> What the task requires:
Below this sentence is a listing; return exactly its lines from the one with "Where should I click to: Open サンプル花子's" to the one with "Viewport: 886px width, 785px height.", both kept, and nothing more.
== == ==
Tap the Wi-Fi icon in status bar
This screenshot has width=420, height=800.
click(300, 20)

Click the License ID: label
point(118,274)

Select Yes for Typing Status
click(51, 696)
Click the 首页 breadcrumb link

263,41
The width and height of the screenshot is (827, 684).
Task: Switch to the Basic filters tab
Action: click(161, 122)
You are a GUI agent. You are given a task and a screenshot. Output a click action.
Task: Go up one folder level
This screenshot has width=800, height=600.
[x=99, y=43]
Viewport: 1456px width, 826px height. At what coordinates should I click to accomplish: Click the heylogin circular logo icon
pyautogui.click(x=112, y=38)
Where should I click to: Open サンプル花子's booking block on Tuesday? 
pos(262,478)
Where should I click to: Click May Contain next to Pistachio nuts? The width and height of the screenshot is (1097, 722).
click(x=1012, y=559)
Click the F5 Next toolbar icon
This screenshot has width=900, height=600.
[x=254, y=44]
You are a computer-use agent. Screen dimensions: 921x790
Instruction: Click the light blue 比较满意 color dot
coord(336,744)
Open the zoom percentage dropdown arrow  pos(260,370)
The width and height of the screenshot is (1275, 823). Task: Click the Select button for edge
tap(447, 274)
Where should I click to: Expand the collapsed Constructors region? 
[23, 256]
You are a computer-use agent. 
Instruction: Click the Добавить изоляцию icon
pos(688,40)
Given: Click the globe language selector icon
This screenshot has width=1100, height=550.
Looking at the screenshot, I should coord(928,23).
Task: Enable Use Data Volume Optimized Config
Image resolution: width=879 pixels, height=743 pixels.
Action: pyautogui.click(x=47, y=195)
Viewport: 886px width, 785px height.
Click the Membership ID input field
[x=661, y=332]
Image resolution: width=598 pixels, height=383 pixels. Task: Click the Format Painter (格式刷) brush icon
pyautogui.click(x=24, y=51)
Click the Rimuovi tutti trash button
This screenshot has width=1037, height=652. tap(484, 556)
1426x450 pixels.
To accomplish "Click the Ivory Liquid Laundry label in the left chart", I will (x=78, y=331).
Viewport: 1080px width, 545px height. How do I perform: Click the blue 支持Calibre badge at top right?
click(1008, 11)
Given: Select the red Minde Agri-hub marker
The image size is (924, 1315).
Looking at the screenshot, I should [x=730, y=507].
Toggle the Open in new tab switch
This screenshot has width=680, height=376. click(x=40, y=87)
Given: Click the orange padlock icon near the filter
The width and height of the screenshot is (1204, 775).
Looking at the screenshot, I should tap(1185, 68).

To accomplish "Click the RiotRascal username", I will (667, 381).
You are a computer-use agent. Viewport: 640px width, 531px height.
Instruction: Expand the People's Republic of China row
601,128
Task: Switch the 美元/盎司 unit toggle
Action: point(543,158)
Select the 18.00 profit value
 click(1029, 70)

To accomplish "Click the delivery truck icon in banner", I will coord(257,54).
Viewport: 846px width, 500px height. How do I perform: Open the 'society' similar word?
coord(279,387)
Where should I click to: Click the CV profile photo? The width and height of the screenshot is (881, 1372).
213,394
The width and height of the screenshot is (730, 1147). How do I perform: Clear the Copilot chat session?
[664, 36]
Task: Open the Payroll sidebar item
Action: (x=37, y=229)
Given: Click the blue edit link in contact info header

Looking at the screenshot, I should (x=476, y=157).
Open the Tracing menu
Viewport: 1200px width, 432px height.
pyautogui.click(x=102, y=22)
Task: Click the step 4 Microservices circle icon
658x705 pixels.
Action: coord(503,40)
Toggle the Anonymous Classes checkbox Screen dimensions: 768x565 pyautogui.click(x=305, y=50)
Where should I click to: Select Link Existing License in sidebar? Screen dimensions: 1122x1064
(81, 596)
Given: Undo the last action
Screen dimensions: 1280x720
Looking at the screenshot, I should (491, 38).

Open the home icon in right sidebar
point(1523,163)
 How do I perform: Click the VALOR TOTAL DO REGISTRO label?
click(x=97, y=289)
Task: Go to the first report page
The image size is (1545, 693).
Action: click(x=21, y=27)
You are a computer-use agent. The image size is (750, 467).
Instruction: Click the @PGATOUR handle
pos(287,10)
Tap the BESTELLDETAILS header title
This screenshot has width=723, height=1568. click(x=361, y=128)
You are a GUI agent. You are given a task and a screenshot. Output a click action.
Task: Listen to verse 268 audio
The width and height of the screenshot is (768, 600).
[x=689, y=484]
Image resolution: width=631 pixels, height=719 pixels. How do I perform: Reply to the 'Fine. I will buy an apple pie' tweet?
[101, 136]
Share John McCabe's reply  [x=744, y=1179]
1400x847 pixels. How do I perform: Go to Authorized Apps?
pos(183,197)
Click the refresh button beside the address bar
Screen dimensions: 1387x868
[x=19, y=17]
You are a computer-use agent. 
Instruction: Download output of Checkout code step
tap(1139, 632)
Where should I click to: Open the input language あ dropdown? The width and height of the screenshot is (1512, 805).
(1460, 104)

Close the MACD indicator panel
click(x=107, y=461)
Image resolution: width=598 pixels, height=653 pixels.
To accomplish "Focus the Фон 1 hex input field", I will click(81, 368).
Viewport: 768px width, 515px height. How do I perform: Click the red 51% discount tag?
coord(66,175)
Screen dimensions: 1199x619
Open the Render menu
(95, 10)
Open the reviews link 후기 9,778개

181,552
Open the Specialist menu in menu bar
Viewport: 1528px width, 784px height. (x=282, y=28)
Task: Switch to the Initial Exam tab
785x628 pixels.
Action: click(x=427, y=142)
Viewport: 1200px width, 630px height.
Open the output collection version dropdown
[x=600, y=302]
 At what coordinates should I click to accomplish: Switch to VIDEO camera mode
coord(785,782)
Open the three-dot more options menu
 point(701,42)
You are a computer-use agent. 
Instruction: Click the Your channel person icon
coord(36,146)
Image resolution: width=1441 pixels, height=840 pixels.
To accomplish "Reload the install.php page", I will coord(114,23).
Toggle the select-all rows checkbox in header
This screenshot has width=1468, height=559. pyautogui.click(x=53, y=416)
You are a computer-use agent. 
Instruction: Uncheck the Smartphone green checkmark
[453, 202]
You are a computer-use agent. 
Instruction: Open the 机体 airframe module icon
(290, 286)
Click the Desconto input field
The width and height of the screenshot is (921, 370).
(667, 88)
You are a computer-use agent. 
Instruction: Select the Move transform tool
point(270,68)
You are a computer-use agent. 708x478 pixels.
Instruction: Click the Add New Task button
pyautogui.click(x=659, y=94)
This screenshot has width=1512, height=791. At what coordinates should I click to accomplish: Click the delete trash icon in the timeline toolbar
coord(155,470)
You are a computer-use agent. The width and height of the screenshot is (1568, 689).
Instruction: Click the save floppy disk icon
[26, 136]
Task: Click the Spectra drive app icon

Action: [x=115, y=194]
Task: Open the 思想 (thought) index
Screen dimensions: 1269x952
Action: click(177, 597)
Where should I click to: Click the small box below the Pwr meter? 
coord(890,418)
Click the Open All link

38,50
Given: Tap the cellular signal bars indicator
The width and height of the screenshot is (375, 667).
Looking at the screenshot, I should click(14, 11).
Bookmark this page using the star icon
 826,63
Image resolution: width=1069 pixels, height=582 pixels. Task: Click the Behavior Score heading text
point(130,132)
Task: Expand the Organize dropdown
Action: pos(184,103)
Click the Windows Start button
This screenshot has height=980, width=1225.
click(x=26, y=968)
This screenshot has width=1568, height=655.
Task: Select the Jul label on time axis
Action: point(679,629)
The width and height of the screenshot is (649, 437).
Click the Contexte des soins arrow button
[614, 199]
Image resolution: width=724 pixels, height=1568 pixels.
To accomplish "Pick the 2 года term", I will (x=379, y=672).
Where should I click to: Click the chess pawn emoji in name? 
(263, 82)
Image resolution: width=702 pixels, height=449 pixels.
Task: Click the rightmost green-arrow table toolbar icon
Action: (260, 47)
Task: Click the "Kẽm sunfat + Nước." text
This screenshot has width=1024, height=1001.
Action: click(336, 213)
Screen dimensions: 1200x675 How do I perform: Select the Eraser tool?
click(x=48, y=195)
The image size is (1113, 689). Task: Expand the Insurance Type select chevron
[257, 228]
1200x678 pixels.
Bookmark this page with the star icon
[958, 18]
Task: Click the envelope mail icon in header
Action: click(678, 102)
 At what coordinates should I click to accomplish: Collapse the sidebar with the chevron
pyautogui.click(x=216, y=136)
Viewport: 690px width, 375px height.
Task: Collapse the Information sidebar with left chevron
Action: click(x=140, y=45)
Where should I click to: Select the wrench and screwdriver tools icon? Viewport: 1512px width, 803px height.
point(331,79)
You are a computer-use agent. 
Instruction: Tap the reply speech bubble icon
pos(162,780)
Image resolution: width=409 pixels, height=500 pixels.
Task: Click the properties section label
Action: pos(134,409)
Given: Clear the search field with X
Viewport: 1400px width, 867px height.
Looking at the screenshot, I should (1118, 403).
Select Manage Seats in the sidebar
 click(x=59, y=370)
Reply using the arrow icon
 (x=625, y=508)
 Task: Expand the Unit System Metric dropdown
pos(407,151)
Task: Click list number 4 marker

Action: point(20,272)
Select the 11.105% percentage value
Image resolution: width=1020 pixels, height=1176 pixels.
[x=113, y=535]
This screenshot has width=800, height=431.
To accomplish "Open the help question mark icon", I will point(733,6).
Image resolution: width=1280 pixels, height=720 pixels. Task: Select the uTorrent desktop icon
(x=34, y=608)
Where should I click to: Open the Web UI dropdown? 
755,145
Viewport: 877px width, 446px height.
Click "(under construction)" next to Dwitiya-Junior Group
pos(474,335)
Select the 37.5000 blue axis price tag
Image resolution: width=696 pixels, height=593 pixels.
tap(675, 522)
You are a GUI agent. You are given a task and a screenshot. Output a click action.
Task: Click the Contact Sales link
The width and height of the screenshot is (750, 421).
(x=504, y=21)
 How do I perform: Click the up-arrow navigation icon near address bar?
== == ==
> Response box:
Where should I click to: Open サンプル花子's booking block on Tuesday? 
pos(262,478)
Where should I click to: Click May Contain next to Pistachio nuts? The width and height of the screenshot is (1097, 722).
click(x=1012, y=559)
Click the F5 Next toolbar icon
This screenshot has width=900, height=600.
[x=254, y=44]
You are a computer-use agent. Screen dimensions: 921x790
Instruction: Click the light blue 比较满意 color dot
coord(336,744)
Open the zoom percentage dropdown arrow  pos(260,370)
The width and height of the screenshot is (1275, 823). Task: Click the Select button for edge
tap(447, 274)
Where should I click to: Expand the collapsed Constructors region? 
[23, 256]
You are a computer-use agent. 
Instruction: Click the Добавить изоляцию icon
pos(688,40)
Given: Click the globe language selector icon
This screenshot has width=1100, height=550.
Looking at the screenshot, I should coord(928,23).
Task: Enable Use Data Volume Optimized Config
Image resolution: width=879 pixels, height=743 pixels.
Action: pyautogui.click(x=47, y=195)
Viewport: 886px width, 785px height.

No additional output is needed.